Warning Failed 11m (x4 over 12m) kubelet, ory-cloud-tests-integration-control-plane Failed to pull image "this-image-does-not-exist82f21188-71fa-4179-aced-f26716a1a129:testing": rpc error: code = Unknown desc = failed to resolve image "docker.io/library/this-image-does-not-exist82f21188-71fa-4179-aced-f26716a1a129:testing": no available registry endpoint: pull access denied, repository does not exist or may require authorization: server message: insufficient_scope: authorization failed
Warning Failed 11m (x4 over 12m) kubelet, ory-cloud-tests-integration-control-plane Error: ErrImagePull
Warning Failed 10m (x6 over 12m) kubelet, ory-cloud-tests-integration-control-plane Error: ImagePullBackOff
Normal BackOff 2m31s (x41 over 12m) kubelet, ory-cloud-tests-integration-control-plane Back-off pulling image "this-image-does-not-exist82f21188-71fa-4179-aced-f26716a1a129:testing"

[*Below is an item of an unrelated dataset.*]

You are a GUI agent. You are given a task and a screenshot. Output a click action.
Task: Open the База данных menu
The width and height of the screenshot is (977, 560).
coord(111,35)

foobars-MacBook-Pro:~ foobar$ kubectl describe pod
I would like to limit the number of retries and/or limit the amount of time the container can remain in this state. I want this, because I want my Job to finish fast if such an error occurs.
Is that possible?
My JobSpec is written for the go-client and looks like this:
if _, err := t.d.KubernetesClient().BatchV1().Jobs(job.Namespace).Create(&batchv1.Job{
ObjectMeta: metav1.ObjectMeta{
Name: job.ID,
Namespace: job.Namespace,
Labels: map[string]string{
kindName: "tenant_runner",
labelTenantID: tenant.ID,
labelTenantSlug: tenant.Slug,
labelTenantJobID: job.ID,
},
},
Spec: batchv1.JobSpec{
// No parallelism!!
Parallelism: pointerx.Int32(1),
// Run the job to completion only once!
Completions: pointerx.Int32(1),
// Retry running the job at most 5 times.
BackoffLimit: pointerx.Int32(t.JobBackoffLimit),
// This cleans up the jobs after a day when finished.
TTLSecondsAfterFinished: pointerx.Int32(int32((time.Hour * 24).Seconds())),
Template: v1.PodTemplateSpec{
Spec: v1.PodSpec{
// This needs to be never because the job controller will restart this pod!
RestartPolicy: v1.RestartPolicyNever,
ActiveDeadlineSeconds: pointerx.Int64(int64((t.podExecutionTimeout).Seconds())),
ServiceAccountName: t.c.TenantExecutorServiceAccount(),
Containers: []v1.Container{
{
// ImagePullPolicy must be PullIfNotPresent or kind will fail integration tests as it will try to fetch the image from remote.
// see: https://kind.sigs.k8s.io/docs/user/quick-start/#loading-an-image-into-your-cluster
//
// It's also very important to have something predictable here (e.g. v1.0)
ImagePullPolicy: v1.PullIfNotPresent,
Name: job.ID,
Image: t.c.TenantExecutorImage(),
Command: []string{"backoffice"},
Args: args,
Env: []v1.EnvVar{{Name: "LOG_LEVEL", Value: "trace"}, {Name: TenantJSONEnv, Value: encodedTenant}},
},
},
},
},
},
})